Garment exports thrive on dirt wages

Dhaka, September 29:

Bangladesh’s garment industry may have survived the quota-free global trade regime but the eight billion dollar profit it posted in the last fiscal year ending June, was built on the backs of two million workers barely able to keep body and soul together on dirt wages.

Against predictions by international lending institutions like the World Bank and the International Monetary Fund that Bangladesh’s garment industry could shrink by 30 per cent after the quota regime ended in January 2005, exports actually showed a 24 per cent increase thanks to the highly competitive prices on finished products offered by manufacturers.

But by May end severe labour unrest had gripped the Export Promotion Zones (EPZs) around the capital city, compelling the government to intervene and set up a wage commission in which factory owners and workers were represented.

On September 12, a divided commission came up with wages for seven grades of employment, to be implemented over the next three years.

But the owners have rejected the new wages saying these are too high for the sustenance of

the industry.

Equally, the workers find the proposed wages too little for subsistence. The situation continues to remain tense, with sporadic demonstrations by the workers, strong words at owners’ meetings and messages from the government in support of the commission’s proposals.

One mid-September evening, with debates on the wage commission’s proposals raging, Tania, a garment worker sat before her bowl of rice and curry made from chicken claws in a dingy Dhaka slum. ‘’The rich people eat chicken legs, and we occasionally get to eat the claws

and even that is expensive for my family of seven,’’ Tania’s mother Rahima explained to IPS between embarrassed smiles. Tania and her sister, both teenagers, are helpers in a T-shirt factory.

The minimum wage proposed for this year is Taka 1604 ($24). The third year will raise it to $31 for helpers. The existing monthly minimum wage of Taka 930 ($14) was fixed by the government in 1994 against the newly proposed Taka 3000 ($45).

Shabnam Hafiz, leader of a garment workers’ association, puts it succinctly: ‘’We only want enough to feed and take care of other essential needs for a family of four.’’

Owners say the minimum wage is given during the first year of ‘internship’, and that after that period a worker can bargain for more. But realities are different. Halima, an operator in a shirt factory, has a monthly gross wage of Taka 1700 ($25), but her factory does not issue

a regular attendance card that records hours of actual work.

‘’They cheat you,’’ says Halima. ‘’I work well over 100 hours overtime but get just about Taka 500 (eight dollars) for that.’’
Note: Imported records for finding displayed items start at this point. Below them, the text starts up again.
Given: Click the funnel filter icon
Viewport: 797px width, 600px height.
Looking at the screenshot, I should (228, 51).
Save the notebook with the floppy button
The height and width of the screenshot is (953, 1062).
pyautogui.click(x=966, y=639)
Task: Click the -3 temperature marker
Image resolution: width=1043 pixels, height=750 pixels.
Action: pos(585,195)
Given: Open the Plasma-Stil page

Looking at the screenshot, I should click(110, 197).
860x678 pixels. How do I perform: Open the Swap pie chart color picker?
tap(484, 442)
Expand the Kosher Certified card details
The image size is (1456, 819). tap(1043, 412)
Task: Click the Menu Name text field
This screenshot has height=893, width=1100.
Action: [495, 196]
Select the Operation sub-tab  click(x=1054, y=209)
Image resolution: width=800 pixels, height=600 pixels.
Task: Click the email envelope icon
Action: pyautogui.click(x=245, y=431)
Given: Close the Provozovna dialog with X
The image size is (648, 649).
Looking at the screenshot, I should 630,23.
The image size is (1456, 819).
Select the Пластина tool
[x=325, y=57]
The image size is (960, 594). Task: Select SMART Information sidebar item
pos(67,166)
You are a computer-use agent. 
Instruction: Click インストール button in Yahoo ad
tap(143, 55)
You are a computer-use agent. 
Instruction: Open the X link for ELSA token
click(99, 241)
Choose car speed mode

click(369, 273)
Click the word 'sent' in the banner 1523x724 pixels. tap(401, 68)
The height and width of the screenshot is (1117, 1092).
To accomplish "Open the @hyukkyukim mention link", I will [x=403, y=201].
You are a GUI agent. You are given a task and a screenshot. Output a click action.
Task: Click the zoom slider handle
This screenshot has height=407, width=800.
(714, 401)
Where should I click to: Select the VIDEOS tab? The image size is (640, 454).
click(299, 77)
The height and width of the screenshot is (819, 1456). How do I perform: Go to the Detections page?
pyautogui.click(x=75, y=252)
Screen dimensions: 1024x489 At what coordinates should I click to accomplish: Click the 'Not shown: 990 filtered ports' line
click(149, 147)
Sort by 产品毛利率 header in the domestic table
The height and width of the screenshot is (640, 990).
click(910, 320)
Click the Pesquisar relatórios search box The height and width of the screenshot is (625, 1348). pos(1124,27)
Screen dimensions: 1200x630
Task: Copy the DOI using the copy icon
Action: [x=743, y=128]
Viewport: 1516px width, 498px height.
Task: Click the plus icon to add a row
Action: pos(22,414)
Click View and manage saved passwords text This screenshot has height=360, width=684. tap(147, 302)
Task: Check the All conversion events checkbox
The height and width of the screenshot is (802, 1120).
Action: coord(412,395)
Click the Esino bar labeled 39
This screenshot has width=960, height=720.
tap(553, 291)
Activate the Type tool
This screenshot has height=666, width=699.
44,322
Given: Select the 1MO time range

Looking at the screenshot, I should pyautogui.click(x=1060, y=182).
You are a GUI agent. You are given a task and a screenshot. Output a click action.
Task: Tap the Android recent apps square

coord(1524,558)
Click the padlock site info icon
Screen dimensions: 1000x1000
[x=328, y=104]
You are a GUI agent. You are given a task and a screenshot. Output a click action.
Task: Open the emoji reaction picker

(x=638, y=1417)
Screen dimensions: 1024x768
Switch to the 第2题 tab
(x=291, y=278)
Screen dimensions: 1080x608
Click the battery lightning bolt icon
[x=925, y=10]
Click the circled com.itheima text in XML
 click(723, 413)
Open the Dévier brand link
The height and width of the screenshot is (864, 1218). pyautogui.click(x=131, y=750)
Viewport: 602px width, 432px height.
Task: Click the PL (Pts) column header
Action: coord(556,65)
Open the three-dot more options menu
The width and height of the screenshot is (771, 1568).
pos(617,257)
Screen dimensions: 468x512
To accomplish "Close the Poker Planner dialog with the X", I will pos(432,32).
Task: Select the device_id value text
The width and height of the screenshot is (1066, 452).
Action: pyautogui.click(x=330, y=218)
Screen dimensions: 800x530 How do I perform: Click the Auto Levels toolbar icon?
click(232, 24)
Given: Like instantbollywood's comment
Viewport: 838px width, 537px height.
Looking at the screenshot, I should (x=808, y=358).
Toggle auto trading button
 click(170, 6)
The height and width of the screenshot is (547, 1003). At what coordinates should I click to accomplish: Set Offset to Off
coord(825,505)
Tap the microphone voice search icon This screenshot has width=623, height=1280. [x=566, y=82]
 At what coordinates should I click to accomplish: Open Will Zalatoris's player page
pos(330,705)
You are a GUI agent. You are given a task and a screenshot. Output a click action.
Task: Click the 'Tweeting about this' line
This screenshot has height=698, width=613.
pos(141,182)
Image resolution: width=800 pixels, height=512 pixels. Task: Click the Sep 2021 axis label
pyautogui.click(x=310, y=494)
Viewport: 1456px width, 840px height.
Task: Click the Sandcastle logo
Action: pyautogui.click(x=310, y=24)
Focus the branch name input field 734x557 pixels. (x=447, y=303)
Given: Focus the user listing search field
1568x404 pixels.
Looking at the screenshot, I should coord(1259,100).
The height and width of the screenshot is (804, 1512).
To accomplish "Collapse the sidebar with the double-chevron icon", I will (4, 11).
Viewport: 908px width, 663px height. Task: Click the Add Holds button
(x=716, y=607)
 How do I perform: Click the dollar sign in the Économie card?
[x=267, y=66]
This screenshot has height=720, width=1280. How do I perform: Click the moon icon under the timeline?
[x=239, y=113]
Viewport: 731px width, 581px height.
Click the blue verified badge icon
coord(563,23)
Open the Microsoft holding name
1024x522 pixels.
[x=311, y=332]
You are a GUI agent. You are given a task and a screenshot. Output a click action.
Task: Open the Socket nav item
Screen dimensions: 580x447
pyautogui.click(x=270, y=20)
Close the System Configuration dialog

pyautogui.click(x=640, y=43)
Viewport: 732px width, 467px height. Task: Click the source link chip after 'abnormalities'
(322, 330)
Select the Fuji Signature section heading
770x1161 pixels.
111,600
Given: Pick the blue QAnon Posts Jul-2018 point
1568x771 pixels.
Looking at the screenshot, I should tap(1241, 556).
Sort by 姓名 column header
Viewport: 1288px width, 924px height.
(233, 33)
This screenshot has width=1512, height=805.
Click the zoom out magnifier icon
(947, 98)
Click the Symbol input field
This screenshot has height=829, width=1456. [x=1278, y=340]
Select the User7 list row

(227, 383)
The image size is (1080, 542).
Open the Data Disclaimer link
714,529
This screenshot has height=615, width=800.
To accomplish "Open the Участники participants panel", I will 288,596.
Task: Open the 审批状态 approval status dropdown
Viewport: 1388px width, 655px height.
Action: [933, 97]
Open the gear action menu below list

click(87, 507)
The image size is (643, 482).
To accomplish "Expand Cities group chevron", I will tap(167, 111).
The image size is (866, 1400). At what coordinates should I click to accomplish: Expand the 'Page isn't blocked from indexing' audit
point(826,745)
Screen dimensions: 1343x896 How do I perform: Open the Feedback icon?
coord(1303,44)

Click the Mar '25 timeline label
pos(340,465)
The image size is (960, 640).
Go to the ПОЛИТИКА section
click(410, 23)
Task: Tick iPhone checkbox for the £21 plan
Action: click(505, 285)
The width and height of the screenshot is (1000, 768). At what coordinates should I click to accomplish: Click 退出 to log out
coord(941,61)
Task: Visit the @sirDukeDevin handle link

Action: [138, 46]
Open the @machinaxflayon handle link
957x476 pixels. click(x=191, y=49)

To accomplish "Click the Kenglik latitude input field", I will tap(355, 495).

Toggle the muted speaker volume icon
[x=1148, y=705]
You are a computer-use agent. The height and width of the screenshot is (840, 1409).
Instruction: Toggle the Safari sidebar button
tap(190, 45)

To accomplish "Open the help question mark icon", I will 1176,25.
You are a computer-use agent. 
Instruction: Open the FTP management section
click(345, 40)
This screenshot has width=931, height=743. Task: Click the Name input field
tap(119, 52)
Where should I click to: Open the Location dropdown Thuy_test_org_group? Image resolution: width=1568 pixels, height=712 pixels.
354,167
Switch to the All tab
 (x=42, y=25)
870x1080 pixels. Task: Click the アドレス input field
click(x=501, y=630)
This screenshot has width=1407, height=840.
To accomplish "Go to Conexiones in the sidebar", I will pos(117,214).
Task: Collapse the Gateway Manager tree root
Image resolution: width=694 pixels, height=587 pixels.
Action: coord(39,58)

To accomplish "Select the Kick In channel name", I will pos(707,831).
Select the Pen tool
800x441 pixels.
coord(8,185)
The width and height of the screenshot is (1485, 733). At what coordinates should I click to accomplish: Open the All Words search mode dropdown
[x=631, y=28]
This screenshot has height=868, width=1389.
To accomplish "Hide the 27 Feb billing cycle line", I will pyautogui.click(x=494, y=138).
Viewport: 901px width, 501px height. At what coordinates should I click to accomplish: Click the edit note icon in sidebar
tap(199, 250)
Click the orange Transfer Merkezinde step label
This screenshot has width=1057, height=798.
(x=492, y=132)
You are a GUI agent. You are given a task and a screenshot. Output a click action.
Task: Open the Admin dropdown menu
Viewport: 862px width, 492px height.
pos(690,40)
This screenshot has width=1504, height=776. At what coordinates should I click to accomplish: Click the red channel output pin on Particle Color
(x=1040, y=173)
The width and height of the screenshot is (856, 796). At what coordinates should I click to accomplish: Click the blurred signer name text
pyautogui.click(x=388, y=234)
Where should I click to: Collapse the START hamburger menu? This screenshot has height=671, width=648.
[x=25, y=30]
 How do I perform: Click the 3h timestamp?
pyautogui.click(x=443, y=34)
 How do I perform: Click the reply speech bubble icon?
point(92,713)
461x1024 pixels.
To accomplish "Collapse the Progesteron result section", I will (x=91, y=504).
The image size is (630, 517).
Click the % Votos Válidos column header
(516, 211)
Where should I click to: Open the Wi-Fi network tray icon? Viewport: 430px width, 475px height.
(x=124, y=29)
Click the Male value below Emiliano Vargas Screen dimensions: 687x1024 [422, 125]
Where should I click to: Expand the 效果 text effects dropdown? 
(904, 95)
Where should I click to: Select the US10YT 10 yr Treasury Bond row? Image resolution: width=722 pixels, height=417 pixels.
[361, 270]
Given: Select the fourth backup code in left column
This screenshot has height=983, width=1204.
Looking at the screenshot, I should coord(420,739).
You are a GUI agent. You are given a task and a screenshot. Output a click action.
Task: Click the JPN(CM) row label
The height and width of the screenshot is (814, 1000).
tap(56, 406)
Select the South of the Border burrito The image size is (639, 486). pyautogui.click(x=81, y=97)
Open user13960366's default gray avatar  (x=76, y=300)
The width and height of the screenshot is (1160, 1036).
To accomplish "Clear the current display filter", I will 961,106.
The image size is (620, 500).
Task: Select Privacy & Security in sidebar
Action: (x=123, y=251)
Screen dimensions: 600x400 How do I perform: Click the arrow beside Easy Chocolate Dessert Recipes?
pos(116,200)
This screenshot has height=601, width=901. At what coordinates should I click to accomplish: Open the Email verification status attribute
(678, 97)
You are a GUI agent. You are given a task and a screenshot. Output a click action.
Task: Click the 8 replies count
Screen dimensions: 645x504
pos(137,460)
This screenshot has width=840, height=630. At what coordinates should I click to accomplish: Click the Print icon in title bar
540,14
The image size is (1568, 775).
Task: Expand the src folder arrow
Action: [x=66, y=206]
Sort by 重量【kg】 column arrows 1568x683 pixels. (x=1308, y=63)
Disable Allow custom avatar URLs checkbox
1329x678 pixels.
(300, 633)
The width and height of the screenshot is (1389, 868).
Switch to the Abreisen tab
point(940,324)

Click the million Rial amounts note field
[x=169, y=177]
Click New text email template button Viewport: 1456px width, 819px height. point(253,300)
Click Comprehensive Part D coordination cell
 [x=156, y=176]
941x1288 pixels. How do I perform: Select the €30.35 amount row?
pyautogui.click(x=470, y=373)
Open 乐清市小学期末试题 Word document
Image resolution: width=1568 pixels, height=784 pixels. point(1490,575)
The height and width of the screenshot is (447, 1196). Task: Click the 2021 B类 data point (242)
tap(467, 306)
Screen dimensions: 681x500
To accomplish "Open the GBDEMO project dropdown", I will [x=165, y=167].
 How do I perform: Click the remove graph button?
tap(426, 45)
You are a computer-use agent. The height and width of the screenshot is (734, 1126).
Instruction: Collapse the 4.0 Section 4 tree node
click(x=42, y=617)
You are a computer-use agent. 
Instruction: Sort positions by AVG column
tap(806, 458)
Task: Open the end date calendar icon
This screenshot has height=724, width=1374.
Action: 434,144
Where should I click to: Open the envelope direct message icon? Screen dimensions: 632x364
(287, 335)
She usually works seven 13-hour days a week. Night duty is frequent and a pittance is added as special allowance. She is fined Taka 100 ($1.5) if absent for a day or is late for three cumulative days.

The latest proposed wage this year for the highest grade is $80 dollars and $90 in the third year. Anisul Huq, the owners’ representative on the wage commission, told IPS that acceptance of such a wage structure would result in many of the factories shutting down.